Question: Generate connected nodes as list of tuples by expanding newick tree
0
jacob_peters0 wrote:

I am wondering if it is possible to get node connectivity from newick formatted tree. e.g (((t10,t6),(t9,((((t5,t1),t4),t3),(t7,t2)))),t8);. The example image is shown using a length of 1. . How to I get a list of nodes that are connected. i.e relationship for each node. t5 and t1 are connected to t4, t4 connected to t3. so t5 and t1 are leaf nodes. Representing them in a table in the form looks like this

``````       t1   t2    t3    t4    t5   t6    t7    t8    t9      t10
t1                     (t1,t4)
t2                                                 (t2,t9)
t3                                                 (t3.t9)
t4              (t4,t3)
t5                     (t5,t4)
t6                                           (t6,t8)
t7                                                  (t7,t9)
t8
t9                                           (t9,t8)
t10                                          (t10,t8)
``````

What I want is a list of tuples of the connected nodes e.g

``````list = [(t1,t4), (t2,t9), (t3.t9), (t4,t3), (t5,t4), (t6,t8), (t7,t9), (t9,t8), (t10,t8)]
``````

My intuition of the connections maybe wrong but this is what I am trying to achieve. Is this possible? At end, I just want the leaf nodes to take on values of their parent nodes.

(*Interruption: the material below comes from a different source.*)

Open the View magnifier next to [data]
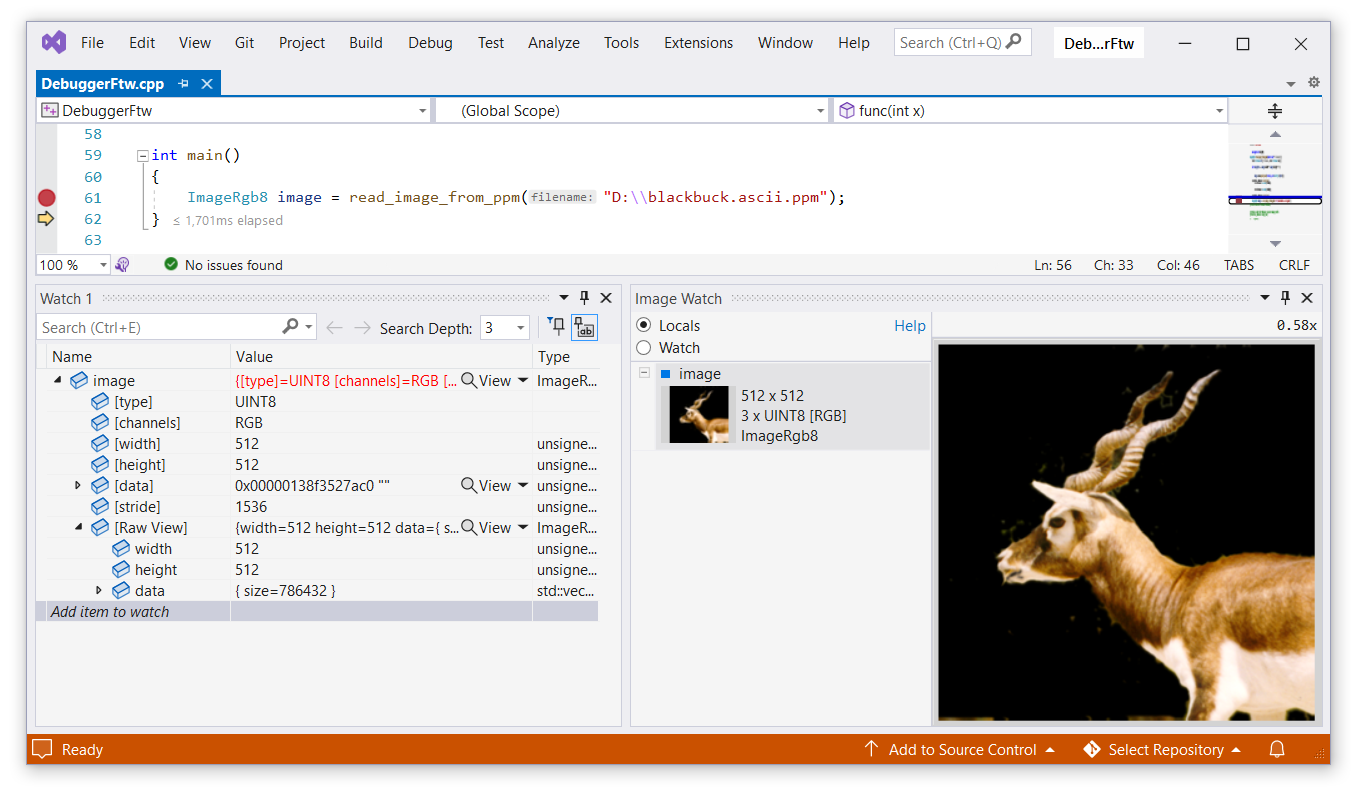This screenshot has width=1351, height=788. [469, 485]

trees python phylogeny • 826 views
modified 2.4 years ago • written 2.4 years ago by jacob_peters0

Sorry about that. Like I said, I maybe wrong with the connections. I am just trying to see the possibility of getting something like a pair of edge list for parent child relationship. Similar to how pedigree is represented. I probably need more clarification on the newick format. I am actually looking at ETE right now

This shouldn't be posted as an answer as it disrupts the flow of the thread, but I'll put my comment here to keep it semi-ordered.

A newick tree basically is just a representation of nodes. There isnt a whole lot more to it than that. Optionally they can have branch lengths and bootstrap/node values.

So as I understand it you're really interested in representing a tree as a matrix?

In which case wouldn't it make more sense to have the matrix row/column intersections correspond to a number which is how many nodes apart X and Y are, as opposed to `(tx, ty)`?

e.g.

`(A:1, (B:1, C:1));` is the simplest possible tree displayed in a basic Newick format. It tells you that firstly `B` and `C` are connected at a node, and then `A` is the ancestral node to that. It would look like:

``````   /-A
--|
|   /-B
\-|
\-C
``````

This general idea might be vaguely useful: though its C code, so I have to tap out at this point...

https://www.geeksforgeeks.org/construct-ancestor-matrix-from-a-given-binary-tree/

0
Joe18k wrote:

What are you defining as connected nodes? `(t10,t8)` are 2 nodes apart in your bottom tree for example, but they're in your list.

If in doubt, the `ETE Toolkit` will almost certainly have workable tools for traversing the tree and figuring out what you want.